Se lanzó con una lectura perfecta de la trayectoria y, con una estirada plena, desvió el disparo lejos del peligro. No fue una tapada bonita: fue una tapada decisiva. La que evitó que Argentina se pusiera 2-1 arriba en el tramo final del duelo de octavos de final en el Hard Rock Stadium.
Era su cuarta intervención clara del partido. La más importante. La que coronó un encuentro en el que, más que reflejos, mostró instinto y oficio.
El detalle que cambió la jugada
La clave estuvo en algo tan simple como mirar. Mientras la mayoría de los jugadores de Cabo Verde pensaba en la barrera, Vozinha pensaba en Messi. Entendió que el argentino no iba a esperar a que todo estuviera “listo”. Entendió que, con el silbato del árbitro, el tiro libre ya era suyo.
Cuando el balón salió del pie zurdo de Messi, la defensa seguía descolocada, girando tarde, corriendo a destiempo para intentar bloquear. No llegaron. El único que llegó fue el arquero.
Un segundo de lucidez. Un salto. Una mano firme. Y un Mundial que, para Cabo Verde, sigue vivo.
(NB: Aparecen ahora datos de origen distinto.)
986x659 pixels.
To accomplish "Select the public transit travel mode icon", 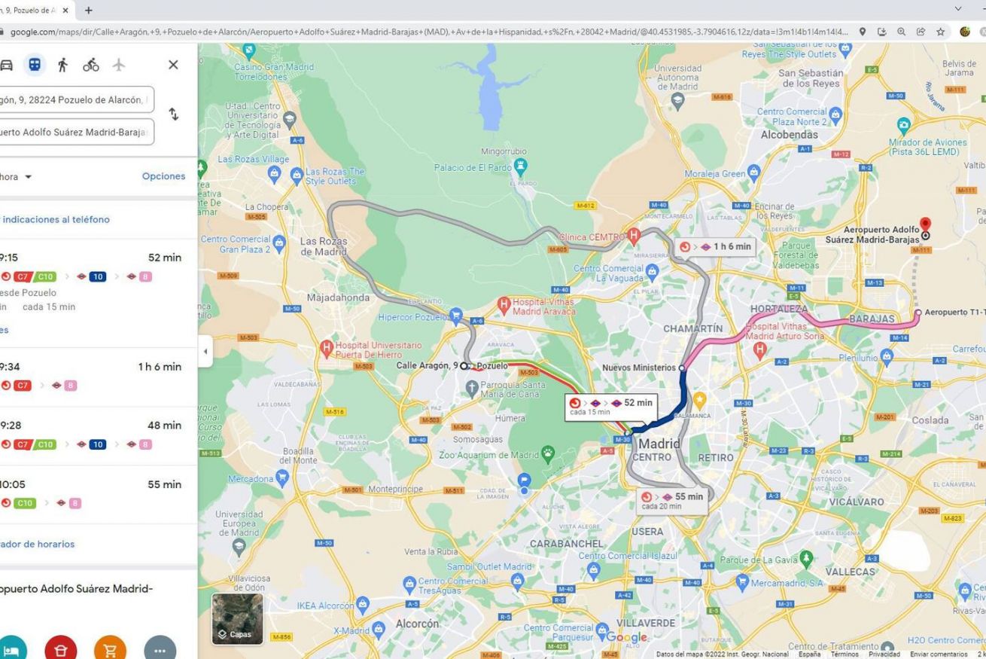I will click(35, 65).
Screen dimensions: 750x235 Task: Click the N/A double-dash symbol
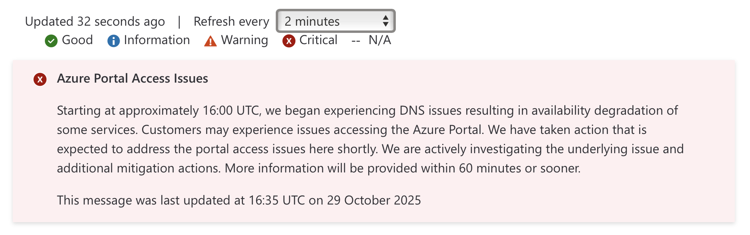click(x=356, y=41)
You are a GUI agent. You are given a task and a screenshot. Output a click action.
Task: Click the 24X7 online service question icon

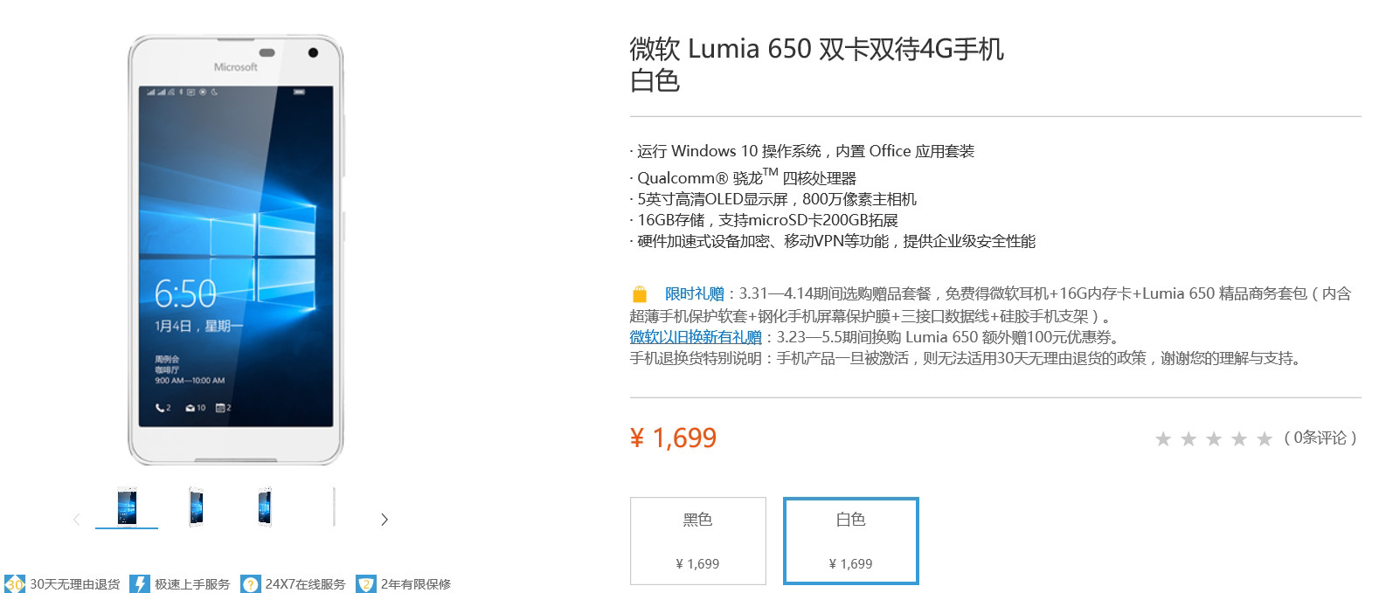click(x=251, y=583)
Un Mundial gigantesco, una historia mínima… y enorme
En una Copa del Mundo 2026 descomunal —48 selecciones, 16 sedes, tres países como anfitriones—, el calendario no da respiro. El 3 de julio, la jornada de octavos se reparte entre tres sedes icónicas:
- A las 14:00 (hora del Este), Australia contra Egipto en el AT&T Stadium de Arlington, Texas.
- A las 18:00, Argentina frente a Cabo Verde en el Hard Rock Stadium de Miami Gardens, Florida.
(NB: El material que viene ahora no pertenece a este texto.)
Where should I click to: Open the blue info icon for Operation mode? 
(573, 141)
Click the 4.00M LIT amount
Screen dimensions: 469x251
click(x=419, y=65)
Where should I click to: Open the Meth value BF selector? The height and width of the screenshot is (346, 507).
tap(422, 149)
- A las 21:30, Colombia ante Ghana en Arrowhead Stadium, Kansas City, Missouri.
El formato ya no admite distracciones. Desde que empezó la fase de eliminación directa, cada error cuesta el billete de regreso a casa. Los 32 equipos clasificados a esta ronda se mueven en un cuadro que se va partiendo por la mitad en cada instancia, hasta que solo quede uno con el trofeo en las manos. La única concesión al drama absoluto será el duelo por el tercer puesto entre los perdedores de semifinales, previo a la gran final.
En ese tablero ya se han ido acomodando nombres pesados y sorpresas: Canadá eliminó a Sudáfrica en Inglewood; Paraguay dejó fuera a Alemania en Foxborough; Marruecos sacó a Países Bajos en Monterrey; Brasil superó a Japón en Houston. Noruega tumbó a Costa de Marfil en Arlington; México venció a Ecuador en el Estadio Azteca; Francia se impuso a Suecia en East Rutherford.
Luego llegaron las victorias de Estados Unidos ante Bosnia and Herzegovina en Santa Clara; Bélgica sobre Senegal en Seattle; Inglaterra contra DR Congo en Atlanta; España frente a Austria en Inglewood; Portugal ante Croacia en Toronto; y Suiza contra Argelia en Vancouver.
En ese contexto, el Argentina–Cabo Verde en Miami no era, sobre el papel, uno de los choques más equilibrados. Pero el Mundial no entiende de guiones previos. Y ahí, en una jugada a balón parado, un arquero de 40 años se atrevió a discutirle un gol a Messi.
El ganador de este cruce se verá las caras el 7 de julio en Atlanta con el que salga del Australia–Egipto. En el mismo tramo del cuadro espera también Suiza, que se medirá a Colombia o Ghana en Vancouver, con la vista puesta en unos cuartos de final que pasarán por Kansas City.
Para llegar tan lejos, a veces no basta con tener al mejor del mundo en un tiro libre perfecto. Hace falta que el balón entre. Y en Miami, durante un segundo eterno, un hombre llamado Vozinha decidió que no.